Border revealed he was almost sent off following an intense exchange with the umpires in the final session.
“The umpire at one stage came up to me and said ‘the over rate, you’ve got to hustle a bit more please captain’,” Border said.
“I basically said I wouldn’t be worried about the over rate, it’s bright sunshine, just let us play.
“Words to that effect but there were a few expletives in there, I blame heatstroke, and he threatened to send me off.
“I wasn’t too sure about getting sent off in cricket and I said ‘Hey Boonie, he can’t send me off can he? And Boonie just looked and me and gave me “I don’t know” and walked off.
“Then I thought ok I better pull back a bit here because maybe you can get sent off in cricket.”
UMPIRE’S TRIGGER FINGER
The match came down to the final over and with three balls remaining, Australia needed one wicket and India required just two runs.
“I was thinking there’s no justice in this game, we’ve declared twice and we’re going to lose, this is bullshit,” Border said.
“Greg Matthews, he took 10 wickets in the match, he basically kept us in it and it came down to this incredible last hour of play because the game became so tight,” Border said.
“Full credit to India, they kept going right to the last wicket and I’m worried about Ravi Shastri just running down the wicket and hitting a six.
“We get down to the last over, it was one of those cat and mouse things, Shastri took the one, scores were all tied, we know it, they know it, the crowd knows it so it was just fever pitch the noise and there was two balls left to go in the game.”
Steve Waugh misfielded late in the contest and said he felt like he’d lost his side the match.
“I remember running in to try and save two runs and the ball bobbled and hit my wrist and AB was getting the teapot going,” Waugh said.
“I thought ‘Oh gee I’ve cost us a Test match here’ because Shastri got back for a couple of runs.”
Greg Matthews was bowling the final over – his 69th of the match – and Ravi Shastri hit him for a single to tie the game.
It put on strike No. 11 Maninder Singh who hadn’t scored a run in his three balls and seven minutes at the crease.
Matthews then produced one of the most famous Australian deliveries ever bowled in India and dismissed Singh with a contentious LBW.

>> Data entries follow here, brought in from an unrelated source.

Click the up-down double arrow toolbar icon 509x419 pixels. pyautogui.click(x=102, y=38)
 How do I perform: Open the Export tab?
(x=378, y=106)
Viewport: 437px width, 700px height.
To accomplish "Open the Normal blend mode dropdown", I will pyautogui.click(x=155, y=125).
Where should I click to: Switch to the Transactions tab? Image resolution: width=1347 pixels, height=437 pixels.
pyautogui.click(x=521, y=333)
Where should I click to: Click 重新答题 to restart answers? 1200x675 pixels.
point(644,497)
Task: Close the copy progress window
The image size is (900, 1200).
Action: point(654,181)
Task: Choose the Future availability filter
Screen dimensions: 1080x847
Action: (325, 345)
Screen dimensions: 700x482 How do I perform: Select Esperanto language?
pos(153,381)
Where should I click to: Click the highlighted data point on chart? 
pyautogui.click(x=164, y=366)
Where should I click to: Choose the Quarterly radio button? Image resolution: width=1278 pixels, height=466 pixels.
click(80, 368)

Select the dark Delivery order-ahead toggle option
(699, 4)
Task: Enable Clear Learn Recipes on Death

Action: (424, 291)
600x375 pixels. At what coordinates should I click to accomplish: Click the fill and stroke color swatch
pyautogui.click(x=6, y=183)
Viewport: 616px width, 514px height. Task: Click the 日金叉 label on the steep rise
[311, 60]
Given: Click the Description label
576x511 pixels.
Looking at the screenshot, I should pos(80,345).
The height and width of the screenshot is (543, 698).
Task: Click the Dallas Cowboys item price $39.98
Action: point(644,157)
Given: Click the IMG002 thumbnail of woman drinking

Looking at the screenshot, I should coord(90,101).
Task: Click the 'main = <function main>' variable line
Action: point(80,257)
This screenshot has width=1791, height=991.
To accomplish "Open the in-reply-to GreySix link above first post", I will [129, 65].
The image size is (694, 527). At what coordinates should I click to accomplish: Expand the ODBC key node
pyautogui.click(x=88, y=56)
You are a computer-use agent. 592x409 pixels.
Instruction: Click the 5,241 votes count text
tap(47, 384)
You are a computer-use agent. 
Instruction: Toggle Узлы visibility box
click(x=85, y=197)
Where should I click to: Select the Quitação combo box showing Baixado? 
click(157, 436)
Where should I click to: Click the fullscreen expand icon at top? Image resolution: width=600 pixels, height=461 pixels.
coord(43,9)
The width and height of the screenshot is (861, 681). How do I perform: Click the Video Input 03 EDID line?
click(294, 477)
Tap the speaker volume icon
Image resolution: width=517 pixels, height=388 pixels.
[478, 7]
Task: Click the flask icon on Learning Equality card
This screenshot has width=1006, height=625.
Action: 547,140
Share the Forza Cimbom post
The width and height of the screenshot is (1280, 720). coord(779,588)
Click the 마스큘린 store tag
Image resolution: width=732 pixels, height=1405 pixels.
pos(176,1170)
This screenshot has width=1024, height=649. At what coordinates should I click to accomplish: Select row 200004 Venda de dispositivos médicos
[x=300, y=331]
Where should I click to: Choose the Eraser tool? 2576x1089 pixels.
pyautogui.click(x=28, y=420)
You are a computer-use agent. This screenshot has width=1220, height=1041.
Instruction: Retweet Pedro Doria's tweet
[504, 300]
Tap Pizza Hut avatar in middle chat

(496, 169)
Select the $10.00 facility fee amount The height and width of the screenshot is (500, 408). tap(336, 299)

“The umpire’s finger went up even before the appeal went up, I think he was keen to be a part of history and it was just chaos, people just running around,” Waugh said.
“It was chaotic scenes but we knew we’d achieved something pretty special in those conditions against India.
“A young side that wasn’t expected to do well, it was almost a turning point in Australian cricket.”
Border echoed the sentiment and said it felt like a victory for the Australians.
“It felt like we won it. It was a tie but it felt like we’d won it and India had lost it, that was the reaction from both camps,” Border said.